Pennsylvania Construction Decisions:
Year 2007 in Review
*


Through 2007, the Pennsylvania courts rendered important opinions in the field of construction law. Major decisions were issued covering a number of key subjects, including delay and acceleration claims, owner bad faith, payment of subcontractors, government contracting limitations, applicability of prevailing wage requirements and enforcement of subrogation waivers. These cases will affect construction projects in 2008 and beyond, so it behooves construction practitioners and their clients to take note. What follows are the core takeaways from these essential cases.

Delay and Acceleration Claims
In 2007, the Commonwealth Court issued two decisions affecting the award of delay and acceleration damages to contractors.

Most recently, in late November, the court weighed in on this issue with perhaps the most significant construction decision of the year.

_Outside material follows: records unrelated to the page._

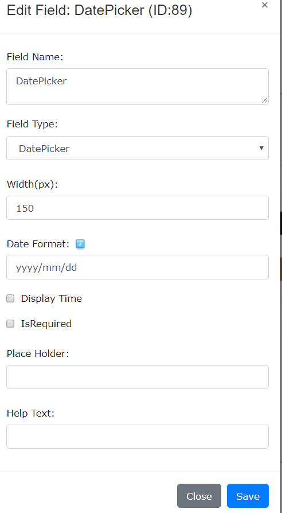Click the Display Time label text

coord(52,298)
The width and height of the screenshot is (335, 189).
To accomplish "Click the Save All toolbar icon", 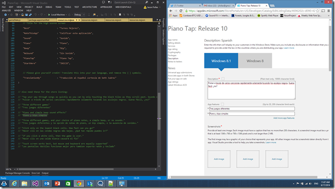I will (x=30, y=15).
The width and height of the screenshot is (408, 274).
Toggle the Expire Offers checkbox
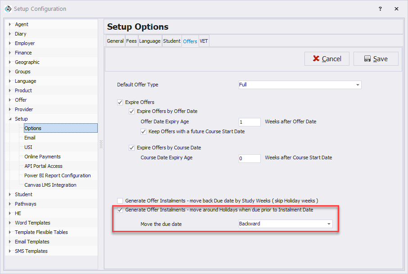point(120,102)
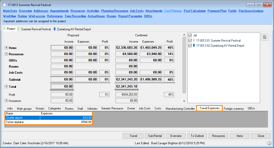Click the calculator icon on the right
The width and height of the screenshot is (274, 148).
(265, 37)
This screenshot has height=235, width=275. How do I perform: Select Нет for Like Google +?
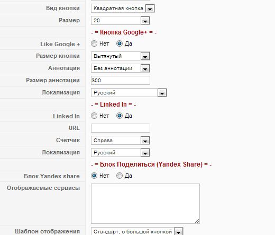click(94, 43)
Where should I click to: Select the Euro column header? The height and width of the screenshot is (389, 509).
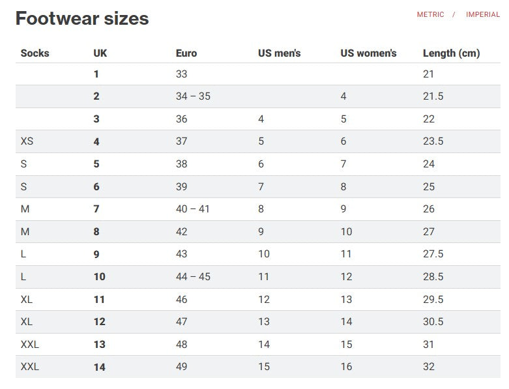186,53
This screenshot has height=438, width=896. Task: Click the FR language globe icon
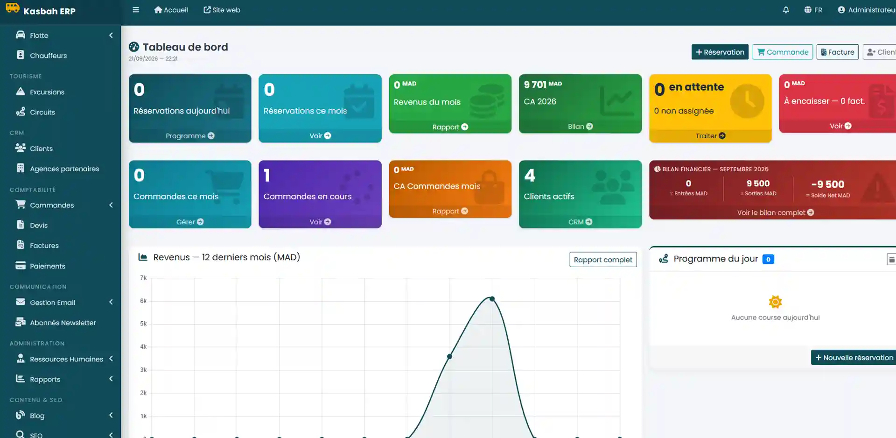[x=808, y=10]
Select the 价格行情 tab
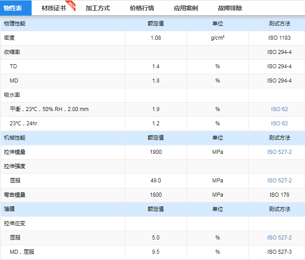The width and height of the screenshot is (305, 260). (x=142, y=8)
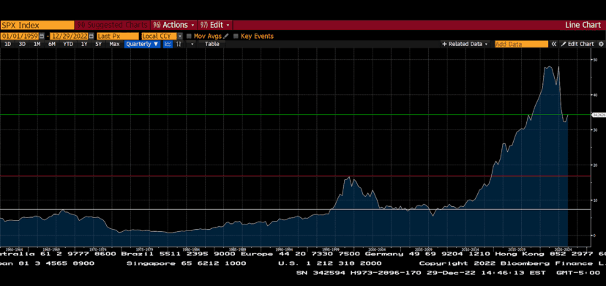
Task: Open the chart settings gear icon
Action: 601,44
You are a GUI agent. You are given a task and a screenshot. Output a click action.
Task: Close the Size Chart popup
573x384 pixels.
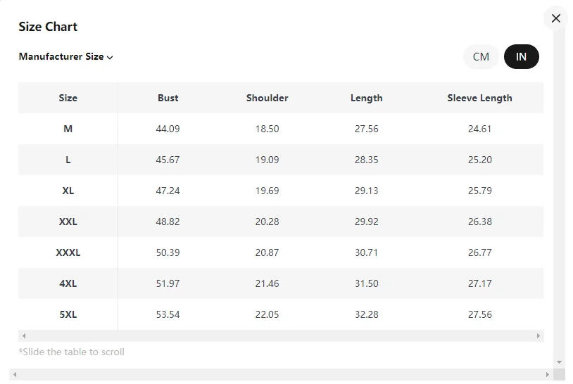coord(555,18)
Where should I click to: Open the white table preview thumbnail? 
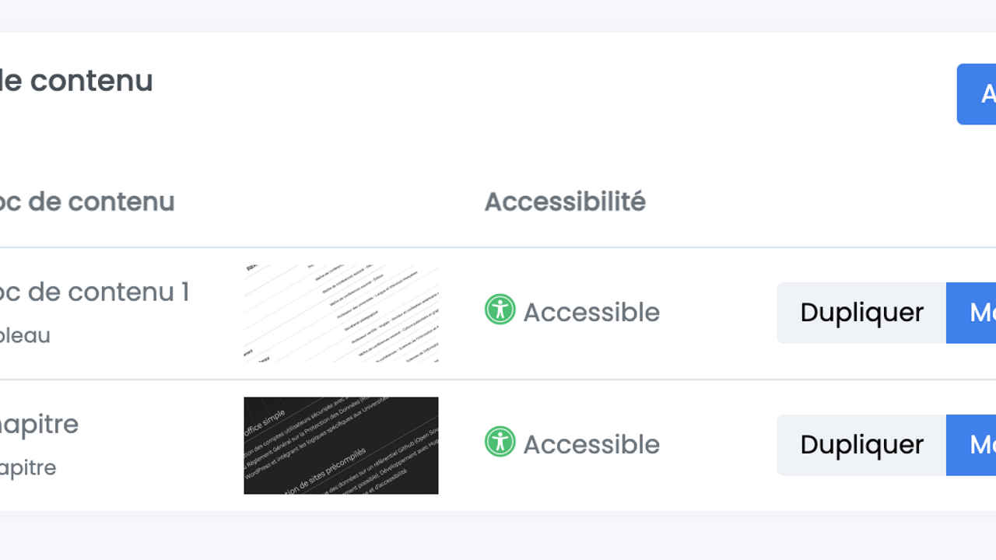pyautogui.click(x=341, y=313)
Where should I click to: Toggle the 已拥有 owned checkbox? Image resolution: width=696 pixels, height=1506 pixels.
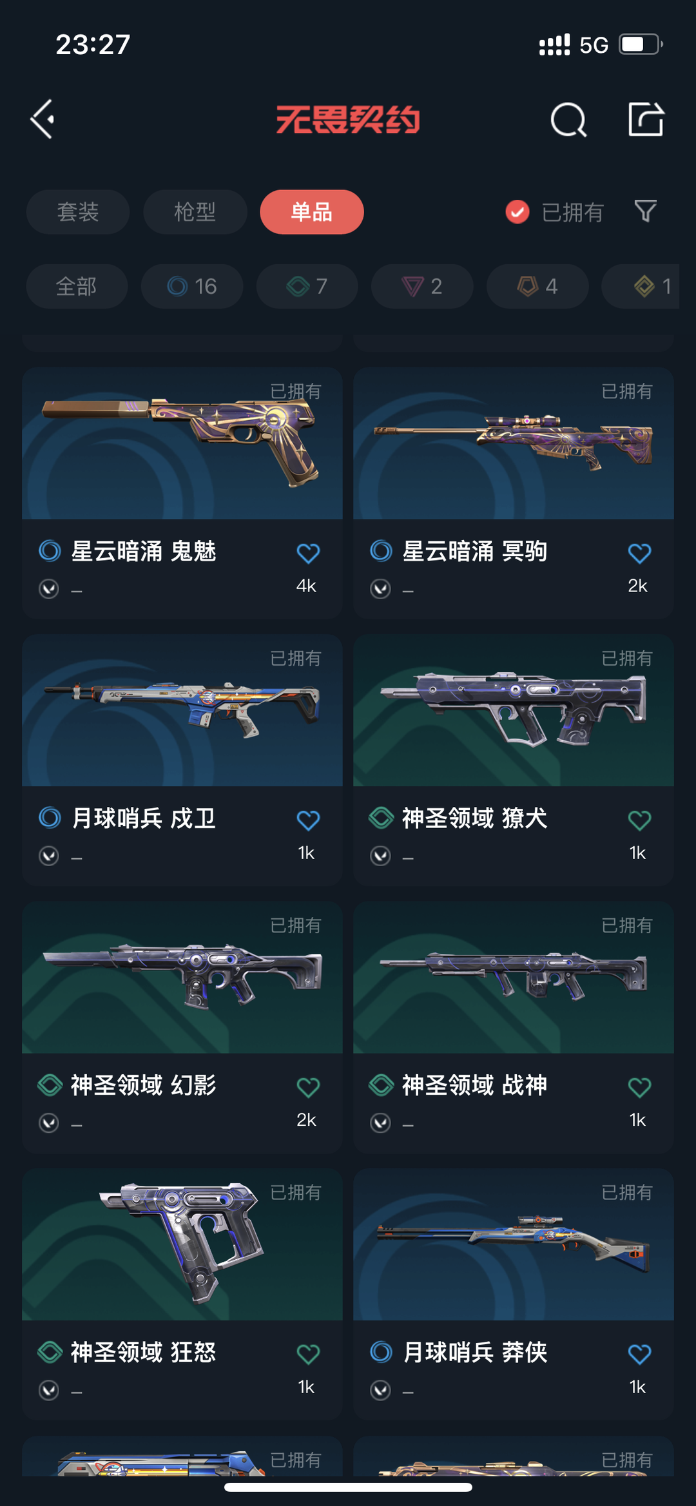[517, 211]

In James Corporation v. North Allegheny School District,1 a decision of first impression, the court affirmed an award of delay/ acceleration damages to a contractor based on the “measured mile” damages calculation, and also approved an award of attorneys’ fees and interest to the contractor. In that case, the plaintiff was a prime contractor for the remodeling of an elementary school owned by the defendant school district. The project was plagued with delays caused by the school district itself or third parties, yet the school district did not allow any additional time due to its patent desire to finish the project by the start of the school year.

The court concluded that the school district acted in bad faith in its unreasonable refusal to adjust contract schedules, rejection of payment applications and requests for payment for extra work without reason, threats to terminate the contractor, and refusal to make a bond claim with the contractor’s surety to coerce the contractor’s performance. This conduct led the court to render a series of significant holdings in the contractor’s favor, including refusing the school district’s attempt to enforce the “no damages for delay” provision of the contract, excusing the contractor’s untimely notice and assertion of its delay/acceleration damages claim, excusing the contractor’s failure to document extra work via appropriate change orders, and affirming a Procurement Code-based award of interest and attorneys’ fees (even though they exceeded damages awarded under the contract) due to the school district’s arbitrary refusal to make progress payments. The court also approved the trial court’s usage of the “measured mile” methodology for calculating delay/acceleration damages, where damages are measured by the difference between the costs the contractor incurred during accelerated periods and the costs incurred during normally paced operations.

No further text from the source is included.